Firstly, whoever set autoamtic lock at one minute clearly has a low understanding of security. Make security controls too painful, people will find a way, so here we all are.

I don’t understand how interleaving gui mouse movement works? I’m assuming this is pseudocode?

<gui action to move mouse one pixel right>

I meant this:

2 Likes

This is terrific. We have the same issue at work. A machine that we use for Teams conference calls will go to sleep unless we deploy someone to sit next to it just to shake the mouse periodically. I bought a mouse jiggler online fairly cheaply and it does the job.

Thanks for this but I am getting an error.

Error at jiggle start 1/3/6: Variable not found: jigglerActive)
> 3 | if ($jigglerActive) break
>   |      ^

I do see the jiggle happening however. But I keep getting an error (ERR on the LED display)

It eventually works. It seems the $jigglerActive does eventually get set, but the error keeps appearing until I resave something to the keyboard to “reset” it.
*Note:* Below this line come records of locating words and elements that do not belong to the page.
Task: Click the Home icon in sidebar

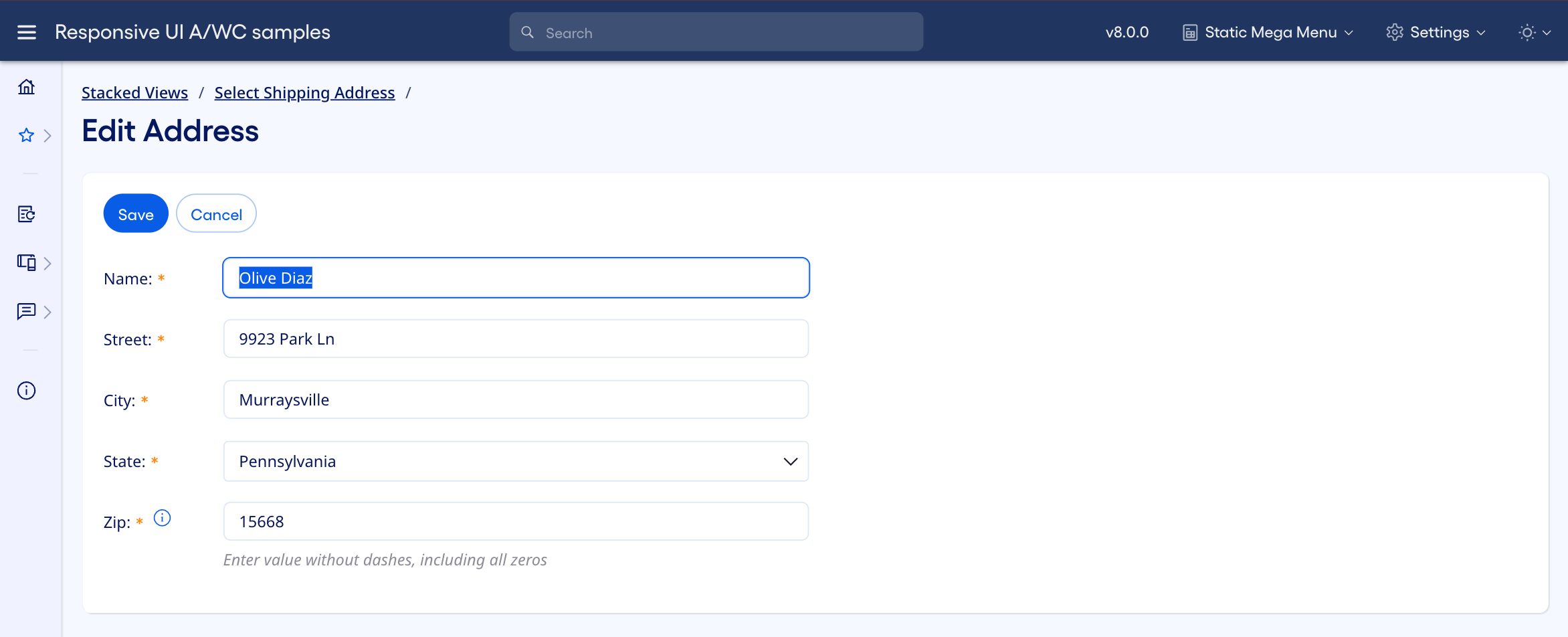Action: coord(27,87)
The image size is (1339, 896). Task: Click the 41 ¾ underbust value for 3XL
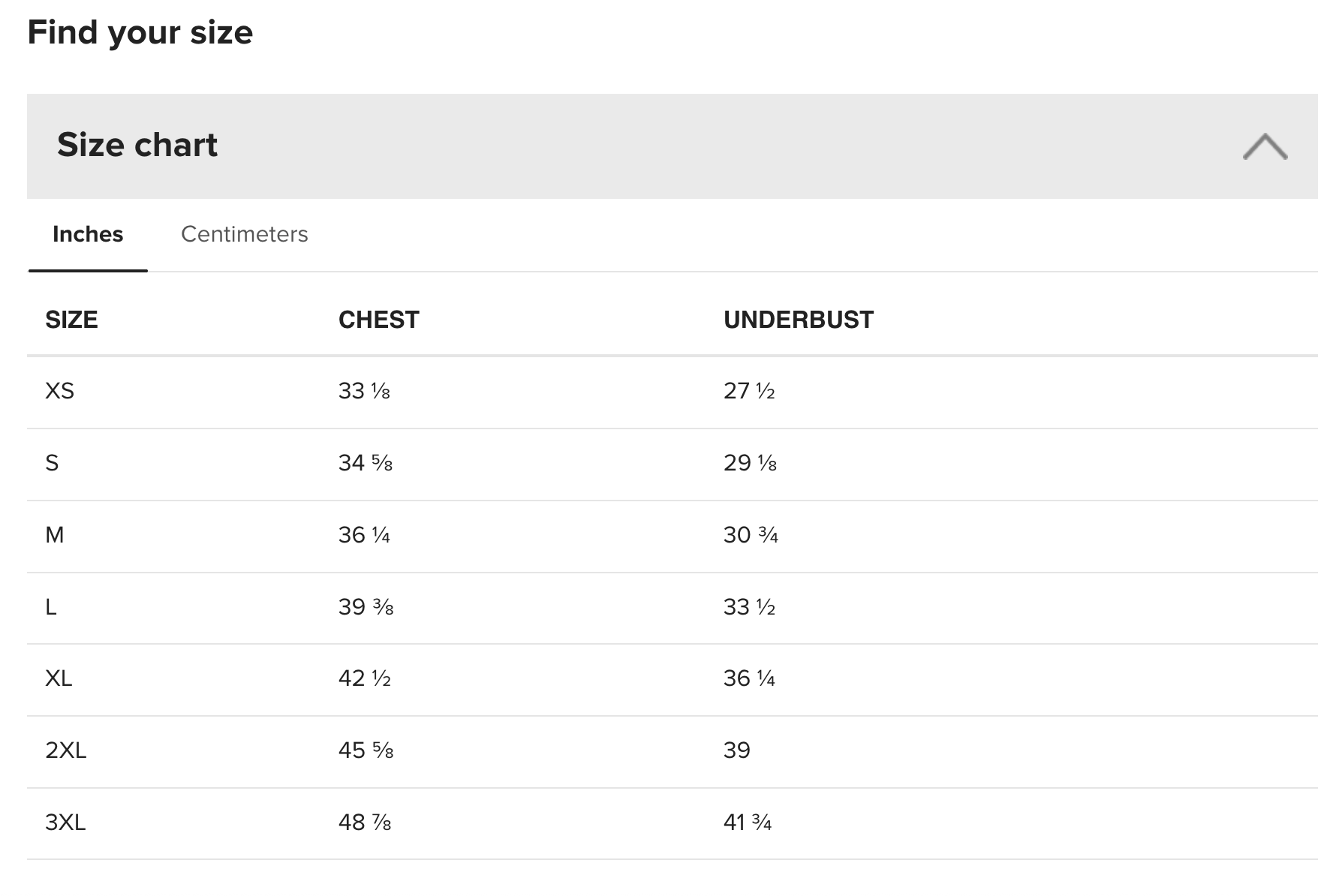(x=748, y=822)
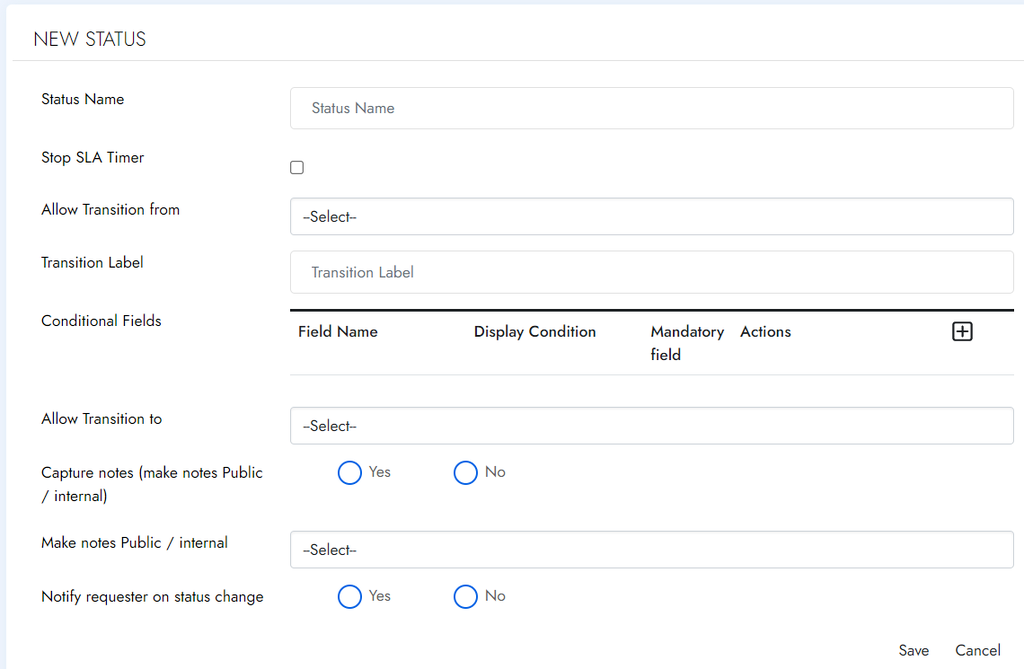Open the Allow Transition from dropdown
Screen dimensions: 1024x669
(x=651, y=217)
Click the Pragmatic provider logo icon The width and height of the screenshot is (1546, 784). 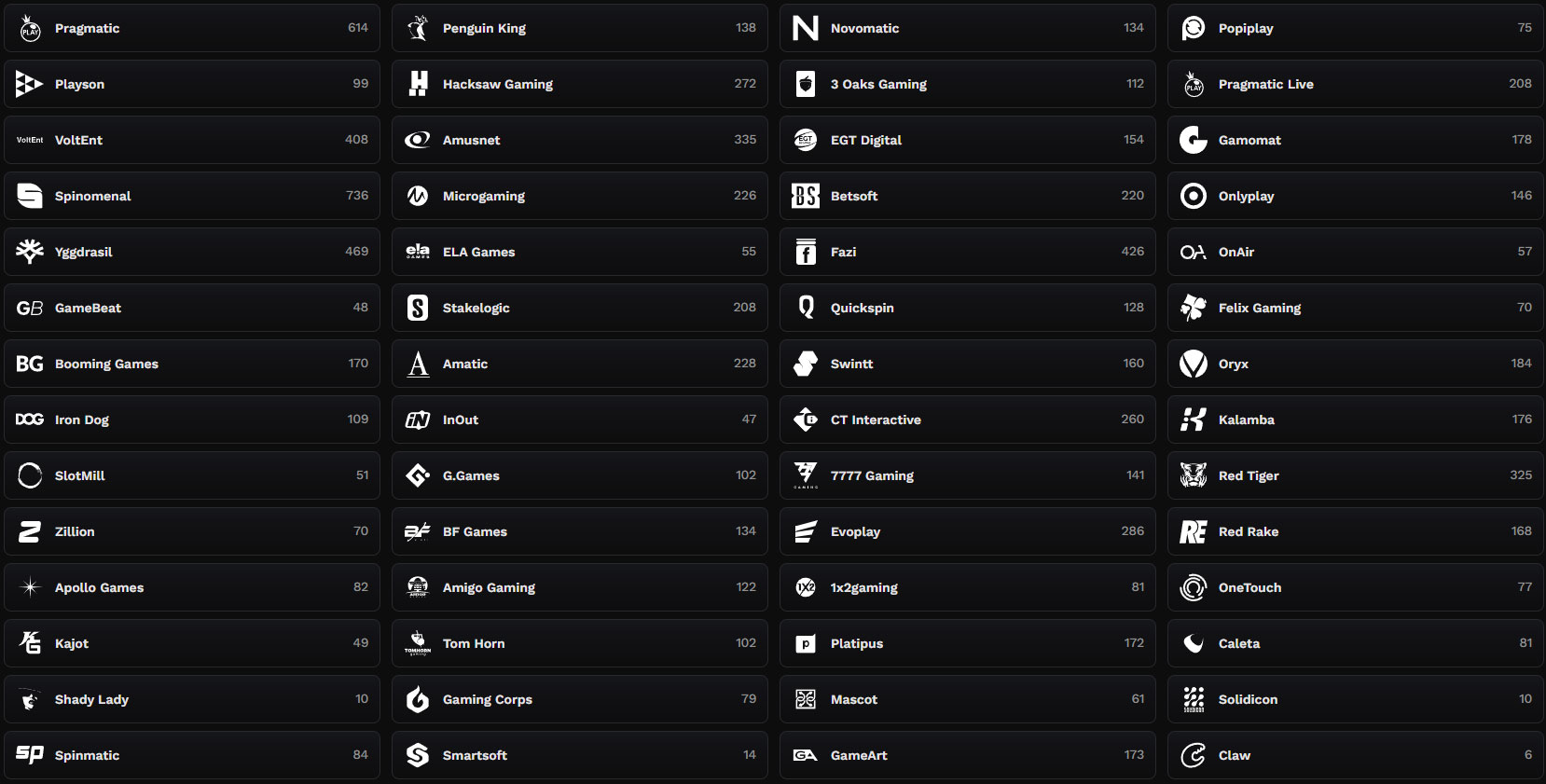coord(30,28)
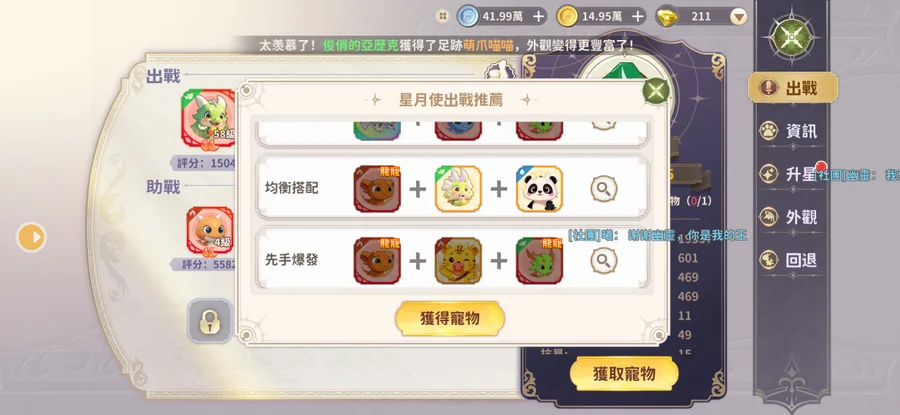The image size is (900, 415).
Task: Select yellow tiger pet in 先手爆發 row
Action: pyautogui.click(x=458, y=261)
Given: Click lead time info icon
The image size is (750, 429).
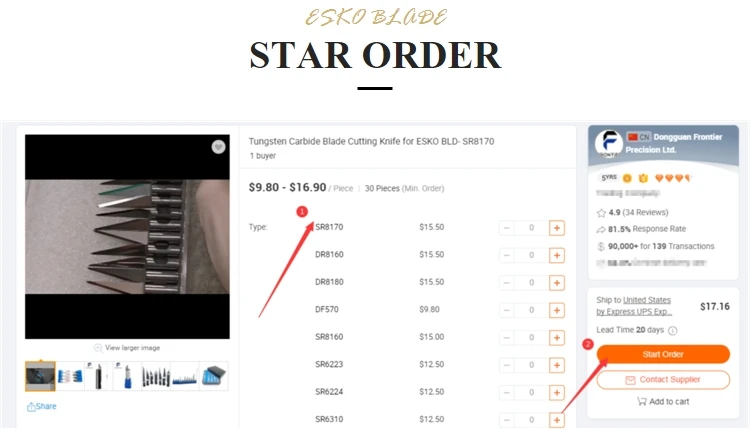Looking at the screenshot, I should tap(673, 330).
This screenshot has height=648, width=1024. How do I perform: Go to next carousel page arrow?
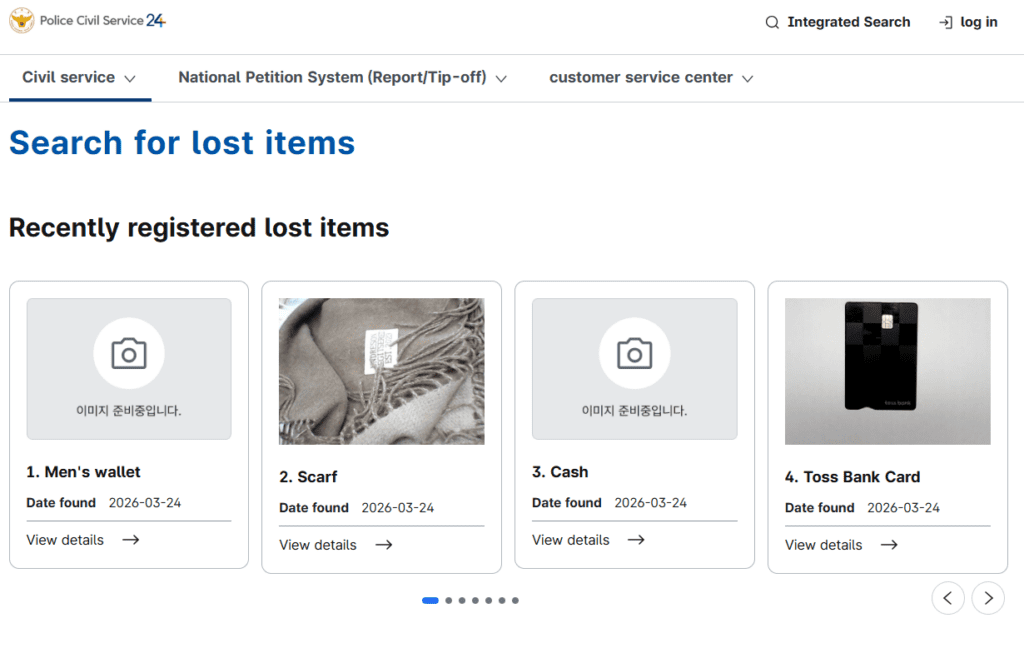tap(988, 598)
I feel like the keyboard needs to declare this variable during onInit or something before it can safely start the jiggle.

But do we really need that guard? If the user hits the key that the starts the script multiple times while the loop is active, do we risk running multiple loops if there is no guard to break early if the jiggler is active?

BTW, how do I clear the error msg on the LED display without resorting to resaving the keyboard config?

It suffices to initialize jigglerActive in your $onInit macro (setVar jigglerActive 0).